The Technical University of UMMC (Технический университет УГМК), abbreviated as UMMC TU, is a private technical college located in Verkhnyaya Pyshma, Sverdlovsk Oblast in Russia's Ural Federal District. Opened in 2013, the university is operated by the Ural Mining and Metallurgical Company and serves as a higher educational institution for industry workers.

== Description ==

=== History ===
The concept for UMMC originated in the early 2000s when the Ural Government decided to expand the region's education infrastructure, namely by building a new university outside the major industrial city of Yekaterinburg. The new university was initially planned to be part of Ural State Technical University, but delays and budget constraints brought on by the Great Recession ended these plans. Construction of the UMMC campus had already begun, but after 2008 construction was halted.
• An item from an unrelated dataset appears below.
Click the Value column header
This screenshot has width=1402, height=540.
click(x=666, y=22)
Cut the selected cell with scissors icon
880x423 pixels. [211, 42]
During the following years, changes in Russian federal law allowed for closer partnerships between public educational institutions and business groups, including the ability for businesses to directly fund the opening of new departments in state-run educational institutions while also allowing universities to open departments at industrial enterprises.

Taking advantage of these legal changes, the plans to establish a new university were restarted in 2011. Unlike the previous proposal, the new university was independent from the Ural State Technical University and was instead a joint venture between the Ural Mining and Metallurgical Company, a major industrial conglomerate, and Ural Federal University. The Ural Mining and Metallurgical Company heavily invested in the project, while smaller amounts of funding for the program were provided by the Ural Federal University and the government of Sverdlovsk Oblast. In an interview with local media, CEO of Ural Mining Andrei Kozitsyn stated that his company saw several benefits from the project, namely the training of new employees (which would cost less than Ural Mining training them themselves), an increased culture of safety, and increased worker productivity. In addition, Kozitsyn noted that his company had agreed to fund the opening of a new department of metallurgy at Ural Federal University.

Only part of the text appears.